I love to travel. For my wife and I, travel is very much something we prioritize in our lives. We plan for it. She has long been a committed traveler and has awoken the wandering spirit within me.
Big trips and small, new places, different cultures, and getting further underneath places we’ve already been. Tasting the food, finding interesting places to visit, or just sitting with a glass of wine or cup of coffee, and soaking up the atmosphere. Experiencing where we are for what it is. It’s one of life’s great pleasures.
When traveling, we both like to spend large chunks of time unplugged from the online world. Sometimes, we enforce these breaks intentionally at home as well.
This time spent away is always refreshing. I feel no guilt about not checking into social media on a daily basis or scanning favorite blogs for updates.
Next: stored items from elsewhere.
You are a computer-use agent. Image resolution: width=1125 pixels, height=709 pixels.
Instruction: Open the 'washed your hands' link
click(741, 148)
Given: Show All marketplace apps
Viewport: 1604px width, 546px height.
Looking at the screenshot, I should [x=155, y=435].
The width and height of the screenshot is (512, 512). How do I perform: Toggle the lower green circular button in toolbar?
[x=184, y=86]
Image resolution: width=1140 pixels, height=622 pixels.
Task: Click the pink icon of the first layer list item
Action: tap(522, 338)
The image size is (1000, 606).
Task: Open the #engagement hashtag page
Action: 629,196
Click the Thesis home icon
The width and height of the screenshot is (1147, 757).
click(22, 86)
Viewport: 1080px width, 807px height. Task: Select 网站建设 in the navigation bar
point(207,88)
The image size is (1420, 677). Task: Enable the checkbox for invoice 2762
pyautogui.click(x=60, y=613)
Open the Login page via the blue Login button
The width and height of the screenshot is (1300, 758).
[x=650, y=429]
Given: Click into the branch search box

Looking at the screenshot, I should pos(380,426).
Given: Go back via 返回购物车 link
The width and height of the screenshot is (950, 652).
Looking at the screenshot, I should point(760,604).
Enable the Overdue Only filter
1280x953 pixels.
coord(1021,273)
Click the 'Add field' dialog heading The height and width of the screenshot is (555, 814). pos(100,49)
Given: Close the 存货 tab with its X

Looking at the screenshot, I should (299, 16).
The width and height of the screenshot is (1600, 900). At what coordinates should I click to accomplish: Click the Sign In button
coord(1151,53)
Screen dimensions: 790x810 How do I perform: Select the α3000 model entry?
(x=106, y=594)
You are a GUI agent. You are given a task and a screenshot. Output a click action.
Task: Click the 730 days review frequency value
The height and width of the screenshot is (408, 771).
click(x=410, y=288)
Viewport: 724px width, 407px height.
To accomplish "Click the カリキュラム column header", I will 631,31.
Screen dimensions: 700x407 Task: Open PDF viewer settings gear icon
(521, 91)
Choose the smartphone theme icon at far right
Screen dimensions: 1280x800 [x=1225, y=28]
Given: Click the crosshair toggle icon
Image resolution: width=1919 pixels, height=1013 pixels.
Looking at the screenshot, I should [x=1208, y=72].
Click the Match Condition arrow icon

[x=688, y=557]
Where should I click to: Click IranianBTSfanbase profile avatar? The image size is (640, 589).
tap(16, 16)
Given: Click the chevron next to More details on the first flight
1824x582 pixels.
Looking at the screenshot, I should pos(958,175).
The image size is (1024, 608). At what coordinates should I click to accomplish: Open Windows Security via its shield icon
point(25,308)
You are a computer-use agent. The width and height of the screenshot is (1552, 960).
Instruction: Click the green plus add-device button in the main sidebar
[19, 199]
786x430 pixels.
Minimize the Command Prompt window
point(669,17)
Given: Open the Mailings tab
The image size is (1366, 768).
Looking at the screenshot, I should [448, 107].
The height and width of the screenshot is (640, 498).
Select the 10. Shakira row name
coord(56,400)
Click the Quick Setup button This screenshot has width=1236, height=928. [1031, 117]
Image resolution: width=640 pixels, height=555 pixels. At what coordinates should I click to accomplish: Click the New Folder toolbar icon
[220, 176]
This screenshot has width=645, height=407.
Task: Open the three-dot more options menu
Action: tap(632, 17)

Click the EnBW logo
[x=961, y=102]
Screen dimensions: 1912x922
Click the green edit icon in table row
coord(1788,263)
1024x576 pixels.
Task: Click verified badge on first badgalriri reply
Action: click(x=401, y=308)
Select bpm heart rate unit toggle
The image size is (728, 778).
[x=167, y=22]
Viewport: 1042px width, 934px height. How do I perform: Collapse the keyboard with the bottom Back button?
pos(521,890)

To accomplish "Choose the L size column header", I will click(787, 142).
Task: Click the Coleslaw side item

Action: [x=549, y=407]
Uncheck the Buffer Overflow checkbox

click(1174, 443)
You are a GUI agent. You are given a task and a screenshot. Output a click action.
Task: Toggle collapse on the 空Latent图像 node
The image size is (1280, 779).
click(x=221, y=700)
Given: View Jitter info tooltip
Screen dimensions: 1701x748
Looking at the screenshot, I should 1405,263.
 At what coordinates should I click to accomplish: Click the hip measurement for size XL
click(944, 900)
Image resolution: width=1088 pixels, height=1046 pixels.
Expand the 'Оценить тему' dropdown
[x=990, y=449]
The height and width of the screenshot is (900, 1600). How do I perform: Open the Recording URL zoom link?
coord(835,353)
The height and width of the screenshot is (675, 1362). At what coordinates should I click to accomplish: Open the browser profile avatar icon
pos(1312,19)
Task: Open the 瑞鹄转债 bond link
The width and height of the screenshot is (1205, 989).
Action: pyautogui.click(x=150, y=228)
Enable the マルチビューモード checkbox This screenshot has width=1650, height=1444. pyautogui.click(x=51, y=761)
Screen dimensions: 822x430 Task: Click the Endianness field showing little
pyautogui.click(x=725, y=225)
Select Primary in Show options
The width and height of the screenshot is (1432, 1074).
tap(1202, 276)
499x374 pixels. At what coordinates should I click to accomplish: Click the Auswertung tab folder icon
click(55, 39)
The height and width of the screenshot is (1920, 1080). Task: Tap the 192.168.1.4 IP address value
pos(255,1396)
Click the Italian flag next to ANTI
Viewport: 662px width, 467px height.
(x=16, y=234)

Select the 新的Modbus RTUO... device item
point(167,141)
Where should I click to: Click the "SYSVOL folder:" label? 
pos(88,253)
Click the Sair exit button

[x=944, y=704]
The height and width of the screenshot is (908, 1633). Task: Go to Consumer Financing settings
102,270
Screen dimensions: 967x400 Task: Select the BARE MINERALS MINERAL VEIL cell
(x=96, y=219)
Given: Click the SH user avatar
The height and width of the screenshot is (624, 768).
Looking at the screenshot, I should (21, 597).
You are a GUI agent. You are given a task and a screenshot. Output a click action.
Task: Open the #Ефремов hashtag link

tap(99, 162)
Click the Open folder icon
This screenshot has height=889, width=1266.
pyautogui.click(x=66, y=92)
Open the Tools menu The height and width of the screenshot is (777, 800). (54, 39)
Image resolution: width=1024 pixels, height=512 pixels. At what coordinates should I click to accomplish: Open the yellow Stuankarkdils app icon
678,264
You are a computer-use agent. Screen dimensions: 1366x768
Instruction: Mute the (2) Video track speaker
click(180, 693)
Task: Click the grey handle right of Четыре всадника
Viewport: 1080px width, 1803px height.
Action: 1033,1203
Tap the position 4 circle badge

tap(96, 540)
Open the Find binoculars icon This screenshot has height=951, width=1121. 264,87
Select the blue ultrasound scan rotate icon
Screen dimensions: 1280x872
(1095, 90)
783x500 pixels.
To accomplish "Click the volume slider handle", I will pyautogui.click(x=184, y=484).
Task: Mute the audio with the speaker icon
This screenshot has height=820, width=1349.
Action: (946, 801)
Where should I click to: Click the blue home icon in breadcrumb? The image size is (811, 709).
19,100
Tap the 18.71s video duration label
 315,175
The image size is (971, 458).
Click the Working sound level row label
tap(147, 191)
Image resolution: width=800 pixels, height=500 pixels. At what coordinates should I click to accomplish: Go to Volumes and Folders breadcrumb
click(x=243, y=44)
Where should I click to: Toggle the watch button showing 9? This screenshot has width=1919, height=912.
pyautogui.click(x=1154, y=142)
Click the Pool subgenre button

There are fewer distractions in my day so I can concentrate on what, and who, is in front of me instead.
Interestingly, when I come back online, I also never seem to have missed much.
These pockets of intentional time, disconnected from the digital world always feel like something of a mini reset. My thoughts seem clearer—my mind sharper and less cluttered.
Does this mean I want to run off into the woods and live, gadget free, with no sign of Wi-Fi? No, not entirely, although at times that can also seem pretty appealing. I do however, recognize that if I am going to make time to be connected, I also need to make space to be disconnected. Yin needs yang.
Strange Times, Stranger Behavior
We live in strange times. We can be contacted 24/7. Smartphones never leave our side; in addition we have tablets, laptops, TVs—the screens in our lives are multiplying. More and more of our time is spent plugged in. Literally. While the convenience of being able to hop online to shop, research, or to connect with others cannot be denied, all this time online can also be a curse.
We can become addicted to just checking in. But as we check into one world (the digital) we often check out of where we are physically. We lunch with a friend but obsessively check our phones for Instagram updates of a celebrity we’ll never meet. We take snaps of food or coffee served to us, so we can check in and share (read brag) online about how much we’re living the life, without really stopping to truly taste and enjoy the moment for all it’s worth. We walk to work with our heads buried in a screen, clock in to spend our day with our heads buried in a screen, then come home to bury our heads in… you guessed it, a screen!
Is more and more screen time ever really going to be the ultimate measure of a life well lived?
We need to look up occasionally. We need to prioritize living our lives over watching our screens obsessively. We need to harness the wonderful powers of technology at or fingertips without letting it run riot. We need to realize that we control how we interact with technology, not the other way around.
Spend a little time unplugged from the online world so you can reconnect with the world right here, right now.